The change was too small for mourners, too private for officials, too childish for any report that wanted clean language. That was why it mattered. For one breath, the doorway looked less like a certificate had finished its work. It looked like Minh had entered too fast and forgotten to fix what he left behind.
Then someone came to clear the floor, and the shoes were moved away.
Lâm watched without speaking.
He did not know yet that a crooked shoe could become a question.
For now, it was only goodbye.
At Lê Quý Đôn, Thuận folded Hạo Nhiên's warning and placed it inside his jacket.
At Dạ Nam, the gate camera skipped between two frames and showed only rain.
Võ Lâm would call the coming days many things.
Containment.
Retaliation.
Balance.
Investigation.
Missing doors.
None of those words knew what Lâm had done to the shoes. None knew how Thuận had stopped at the gate before entering. None knew that Hạ Yên's final handwriting could still make a dead boy's throat try to close around grief. That ignorance was useful. For once, the hidden world knew less than the people it had hurt.
None knew that Lâm had stopped looking at basketball courts directly.
On the ride home from the clinic, the motorbike passed one behind a school fence. Boys were running layup lines under weak afternoon light. A ball hit the rim and bounced high.
Lâm turned his face away so fast his mother asked if he was dizzy.
"No," he said.
The lie came easily.
That frightened him.
Before, lies had required effort. Now they arrived ready-made, shaped like normal answers. Enough sleep. Different pain. Not dizzy. Fine. Functional. Each word covered a hole and made the floor look usable from far away.
At home, he placed the old practice schedule in a drawer, then opened the drawer again and took it out.
He could not throw it away.
He could not keep it visible.
So he folded it smaller.
Then smaller.
Until the paper resisted.
His injured hand cramped on the last fold. The pain was sharp enough to make his eyes water and clean enough to hate. At least the hand still told the truth. It failed openly. It did not pretend healing was a straight line.

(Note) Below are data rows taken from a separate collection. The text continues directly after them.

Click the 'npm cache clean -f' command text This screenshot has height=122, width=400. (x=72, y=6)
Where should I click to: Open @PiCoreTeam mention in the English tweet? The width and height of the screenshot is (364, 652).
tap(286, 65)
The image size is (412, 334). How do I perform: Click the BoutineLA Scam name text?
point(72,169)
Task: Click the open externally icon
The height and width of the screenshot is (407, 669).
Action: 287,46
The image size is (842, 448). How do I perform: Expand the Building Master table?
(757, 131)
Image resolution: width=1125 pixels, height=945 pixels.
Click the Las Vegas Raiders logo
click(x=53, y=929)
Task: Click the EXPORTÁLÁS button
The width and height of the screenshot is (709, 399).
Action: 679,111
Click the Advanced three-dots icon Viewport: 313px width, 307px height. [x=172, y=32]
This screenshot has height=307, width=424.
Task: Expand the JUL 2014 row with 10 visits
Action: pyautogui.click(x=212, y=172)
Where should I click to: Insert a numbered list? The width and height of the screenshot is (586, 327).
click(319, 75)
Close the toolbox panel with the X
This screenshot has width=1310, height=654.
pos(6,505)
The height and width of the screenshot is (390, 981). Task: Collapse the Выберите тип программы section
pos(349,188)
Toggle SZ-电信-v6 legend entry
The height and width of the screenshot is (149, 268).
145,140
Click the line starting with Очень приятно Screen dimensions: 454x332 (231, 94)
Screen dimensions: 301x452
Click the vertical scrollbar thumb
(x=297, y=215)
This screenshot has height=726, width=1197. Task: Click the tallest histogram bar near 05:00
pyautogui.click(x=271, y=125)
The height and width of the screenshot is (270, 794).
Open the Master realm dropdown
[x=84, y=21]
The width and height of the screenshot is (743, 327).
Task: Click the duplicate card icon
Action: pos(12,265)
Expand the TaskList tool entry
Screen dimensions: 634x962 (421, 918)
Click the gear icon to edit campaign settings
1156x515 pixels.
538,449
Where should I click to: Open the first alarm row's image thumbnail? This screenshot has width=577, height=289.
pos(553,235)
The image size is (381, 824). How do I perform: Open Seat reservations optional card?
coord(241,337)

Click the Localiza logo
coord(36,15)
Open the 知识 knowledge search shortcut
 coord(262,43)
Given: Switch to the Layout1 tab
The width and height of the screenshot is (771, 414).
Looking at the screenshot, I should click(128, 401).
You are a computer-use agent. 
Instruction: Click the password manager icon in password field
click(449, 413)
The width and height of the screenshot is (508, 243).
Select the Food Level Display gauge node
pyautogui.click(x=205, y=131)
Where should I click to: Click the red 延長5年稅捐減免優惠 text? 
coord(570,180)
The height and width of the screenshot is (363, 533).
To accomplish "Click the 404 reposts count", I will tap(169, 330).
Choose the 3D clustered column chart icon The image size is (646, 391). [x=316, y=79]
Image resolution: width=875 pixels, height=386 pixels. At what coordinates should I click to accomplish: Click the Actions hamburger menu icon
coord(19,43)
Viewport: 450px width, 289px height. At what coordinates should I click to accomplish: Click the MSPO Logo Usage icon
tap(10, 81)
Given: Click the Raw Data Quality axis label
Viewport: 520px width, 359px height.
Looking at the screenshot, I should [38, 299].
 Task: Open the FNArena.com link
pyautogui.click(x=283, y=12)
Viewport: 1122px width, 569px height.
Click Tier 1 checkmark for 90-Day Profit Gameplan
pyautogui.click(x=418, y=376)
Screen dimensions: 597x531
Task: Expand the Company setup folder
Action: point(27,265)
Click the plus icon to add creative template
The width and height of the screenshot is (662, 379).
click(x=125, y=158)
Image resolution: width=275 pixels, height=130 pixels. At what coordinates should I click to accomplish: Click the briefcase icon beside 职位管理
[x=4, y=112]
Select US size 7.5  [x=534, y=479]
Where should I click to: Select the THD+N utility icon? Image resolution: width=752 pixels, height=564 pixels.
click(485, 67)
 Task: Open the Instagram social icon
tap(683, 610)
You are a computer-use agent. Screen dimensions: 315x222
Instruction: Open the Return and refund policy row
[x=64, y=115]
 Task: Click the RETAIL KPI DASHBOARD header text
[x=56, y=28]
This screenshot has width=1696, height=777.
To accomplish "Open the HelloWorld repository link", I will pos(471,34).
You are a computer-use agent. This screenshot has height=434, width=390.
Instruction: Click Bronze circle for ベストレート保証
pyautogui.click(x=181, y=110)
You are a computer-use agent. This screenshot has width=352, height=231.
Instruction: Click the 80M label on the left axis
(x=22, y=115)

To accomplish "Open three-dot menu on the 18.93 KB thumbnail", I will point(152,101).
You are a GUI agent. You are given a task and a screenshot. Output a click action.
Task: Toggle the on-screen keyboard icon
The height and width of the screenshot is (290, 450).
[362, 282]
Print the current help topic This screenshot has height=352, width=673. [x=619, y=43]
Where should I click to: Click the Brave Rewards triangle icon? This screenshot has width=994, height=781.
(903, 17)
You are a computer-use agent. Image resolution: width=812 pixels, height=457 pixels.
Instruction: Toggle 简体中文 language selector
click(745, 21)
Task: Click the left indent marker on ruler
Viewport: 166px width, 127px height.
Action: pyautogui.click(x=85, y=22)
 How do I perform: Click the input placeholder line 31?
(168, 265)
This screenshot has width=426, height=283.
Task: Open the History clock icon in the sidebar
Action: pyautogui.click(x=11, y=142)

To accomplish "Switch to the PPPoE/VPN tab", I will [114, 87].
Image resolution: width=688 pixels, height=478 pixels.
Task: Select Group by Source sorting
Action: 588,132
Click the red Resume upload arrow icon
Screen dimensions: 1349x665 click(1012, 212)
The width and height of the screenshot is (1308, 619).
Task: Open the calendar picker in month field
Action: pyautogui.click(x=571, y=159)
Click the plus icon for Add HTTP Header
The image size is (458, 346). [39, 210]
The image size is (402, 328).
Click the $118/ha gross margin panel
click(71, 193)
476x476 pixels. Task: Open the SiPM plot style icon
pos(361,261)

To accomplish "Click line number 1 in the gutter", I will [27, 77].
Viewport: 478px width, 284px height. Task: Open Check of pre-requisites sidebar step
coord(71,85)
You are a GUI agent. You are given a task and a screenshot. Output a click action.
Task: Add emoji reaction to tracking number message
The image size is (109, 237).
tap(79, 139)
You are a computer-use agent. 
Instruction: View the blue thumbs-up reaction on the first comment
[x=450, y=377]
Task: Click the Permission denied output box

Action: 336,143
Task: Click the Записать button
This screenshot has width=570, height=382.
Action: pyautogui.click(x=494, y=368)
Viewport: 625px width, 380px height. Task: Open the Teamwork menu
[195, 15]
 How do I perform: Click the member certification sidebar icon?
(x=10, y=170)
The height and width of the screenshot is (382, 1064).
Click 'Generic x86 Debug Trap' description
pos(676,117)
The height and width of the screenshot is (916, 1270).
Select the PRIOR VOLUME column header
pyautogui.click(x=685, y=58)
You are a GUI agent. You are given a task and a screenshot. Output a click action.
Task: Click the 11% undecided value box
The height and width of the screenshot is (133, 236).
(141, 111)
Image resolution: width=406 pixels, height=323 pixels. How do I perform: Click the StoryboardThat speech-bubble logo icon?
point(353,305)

Lâm put the folded schedule under the clinic exercises.
Dream beneath maintenance.
Friend beneath rumor.
Anger beneath politeness.
That was where the dark part of him settled for now: not gone, not healed, only filed somewhere his mother would not find while looking for socks.
Behind the privacy screen, the other file stayed open without a name.
The boy in the file had another word, but he did not say it yet.
He placed his hand over the black cloth and held one beat.
Then another.
The rain kept falling, erasing tracks too slowly to save anyone and just fast enough to make pursuit honest.